Loans123
Debt Management

The Complete Guide to Debt Consolidation Loans in Australia

How debt consolidation loans work, who they suit, and how to compare your options. Includes a worked example showing how consolidating credit card and personal loan debt can save you thousands.

Loans123

Loans123 Team

23 March 20268 min read
Cutting up a credit card after debt consolidation

If you are juggling multiple debts across credit cards, personal loans, and other accounts, keeping track of different due dates, interest rates, and minimum payments can become overwhelming. A debt consolidation loan rolls all of those debts into a single loan with one repayment, one interest rate, and one due date. For many Australians, it is the simplest way to regain control of their finances and start making real progress on paying down what they owe.

This guide explains how debt consolidation loans work in Australia, who they are best suited for, and how to decide whether consolidating is the right move for your situation.
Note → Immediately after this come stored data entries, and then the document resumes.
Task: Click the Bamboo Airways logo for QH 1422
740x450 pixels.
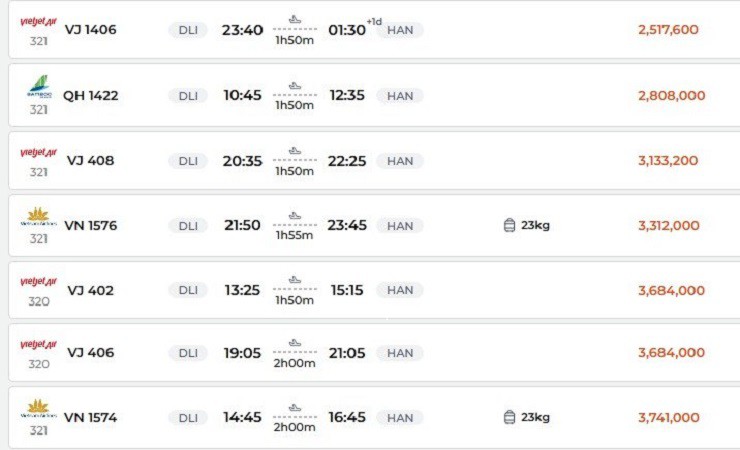Action: pyautogui.click(x=38, y=88)
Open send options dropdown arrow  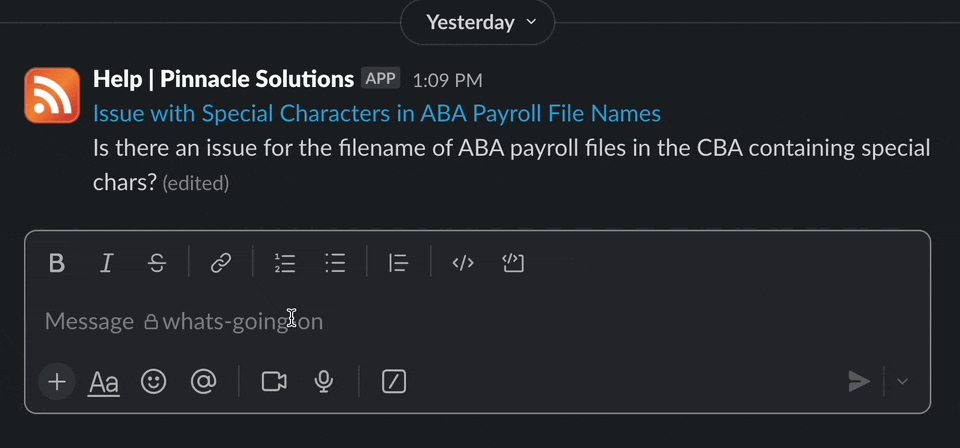coord(902,382)
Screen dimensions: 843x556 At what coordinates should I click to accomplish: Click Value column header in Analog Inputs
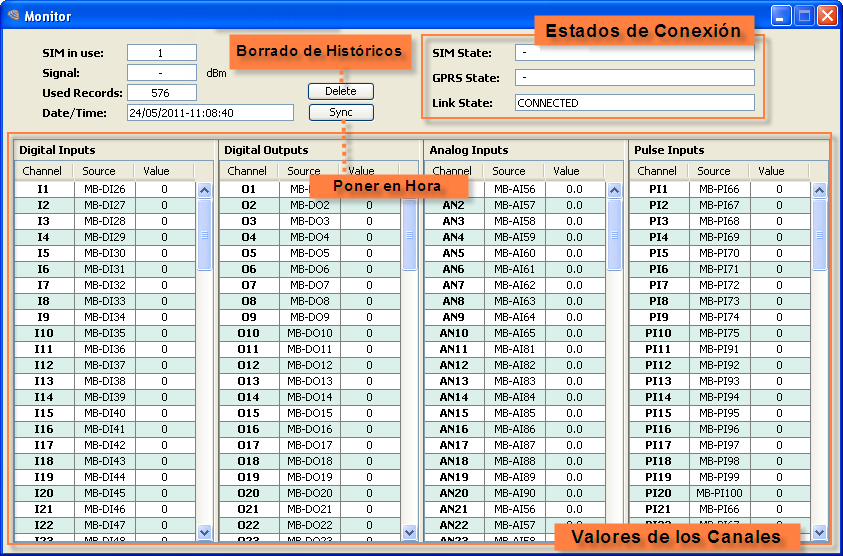pyautogui.click(x=566, y=172)
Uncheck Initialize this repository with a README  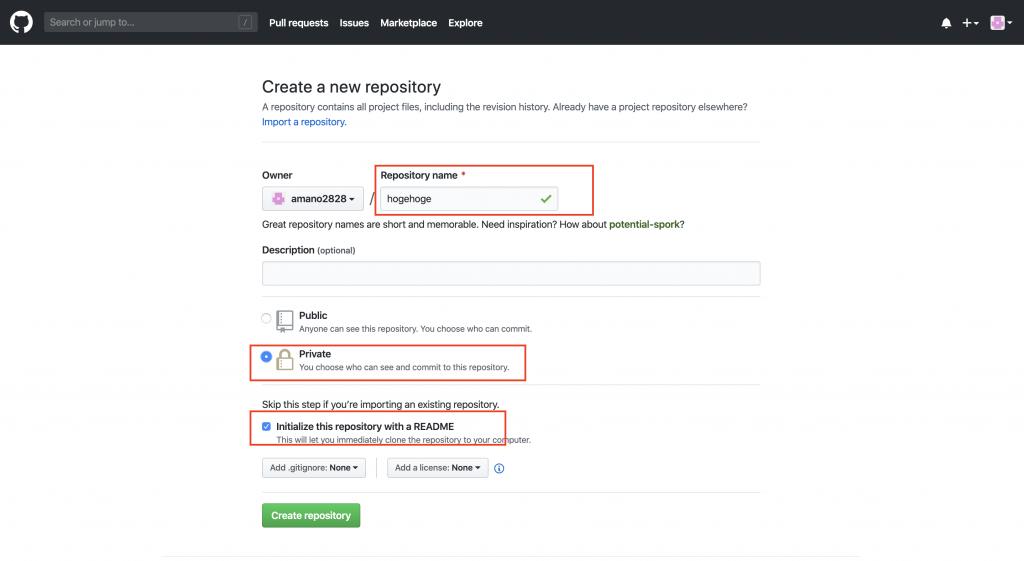click(266, 426)
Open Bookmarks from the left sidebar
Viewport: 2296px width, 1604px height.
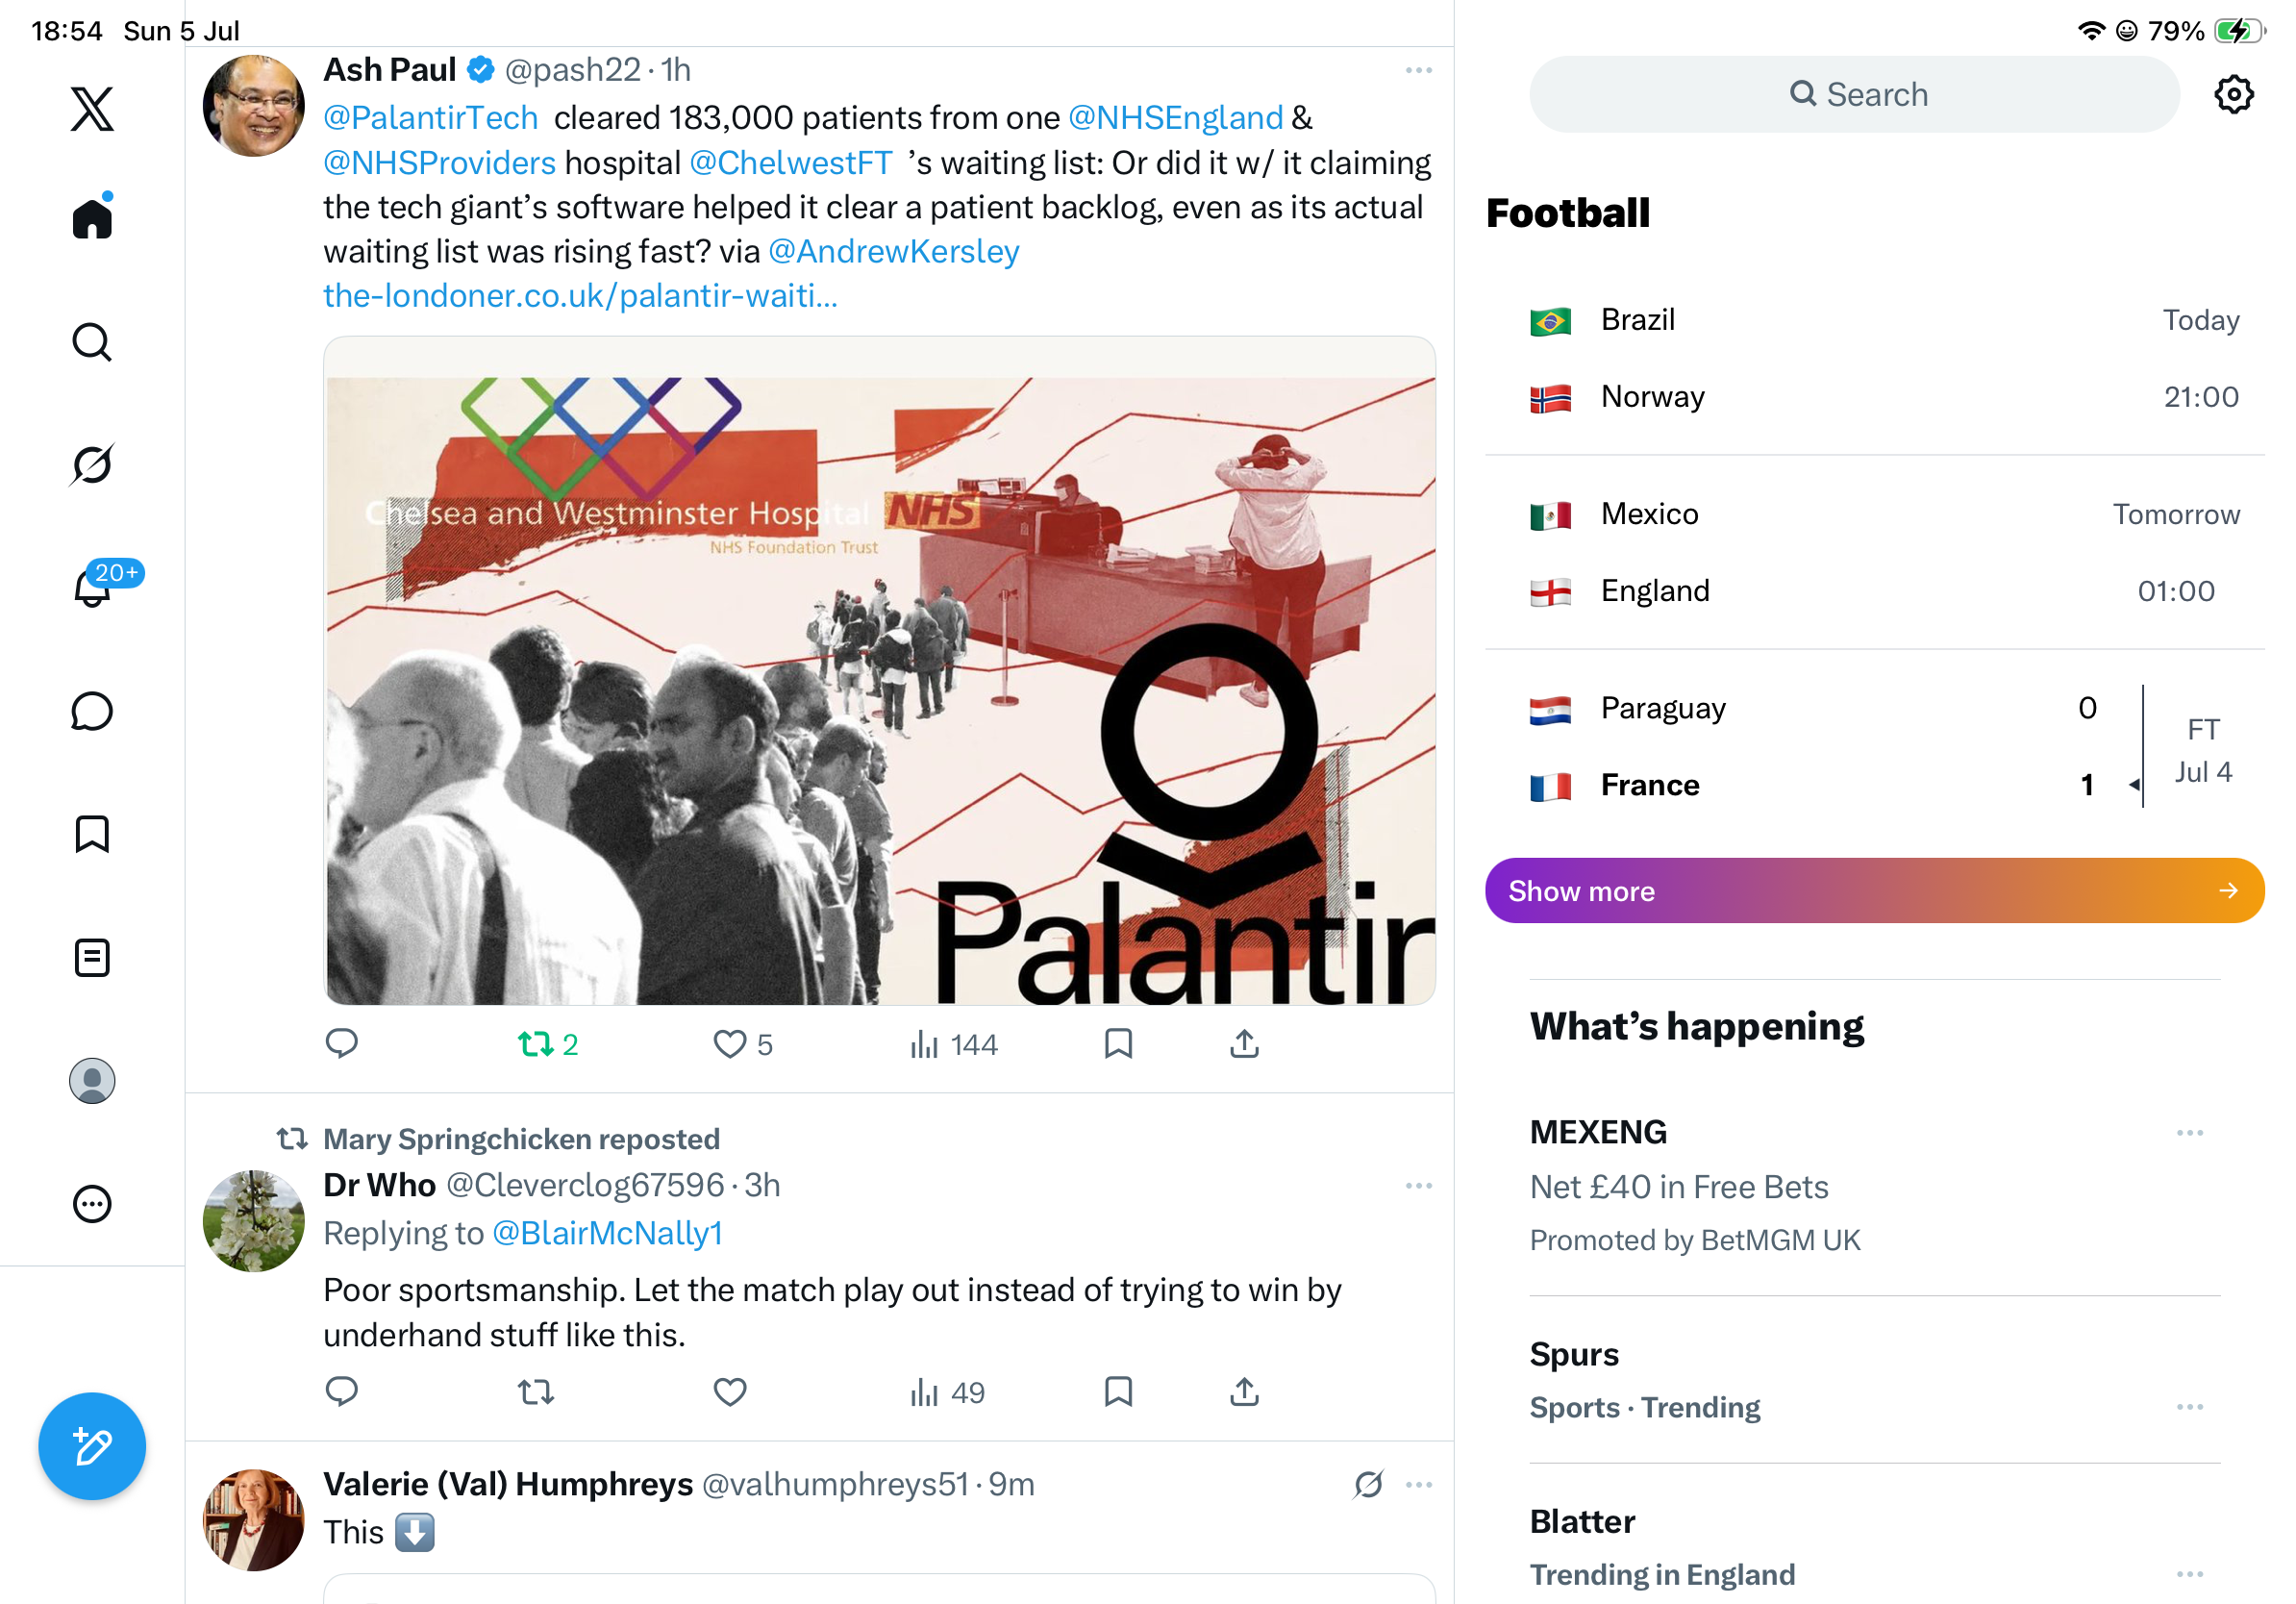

What Is a Debt Consolidation Loan?

A debt consolidation loan is a new loan that you use to pay off multiple existing debts. Instead of making separate payments to three, four, or five different creditors each month, you make one payment to one lender. The goal is to simplify your finances and, in most cases, reduce the total interest you are paying.

For example, if you owe $5,000 on a credit card at 20% p.a., $8,000 on a personal loan at 14% p.a., and $3,000 on a store card at 22% p.a., you could consolidate all three into a single personal loan at 9% to 12% p.a. You would pay off all three debts immediately and then focus on one repayment at a lower rate.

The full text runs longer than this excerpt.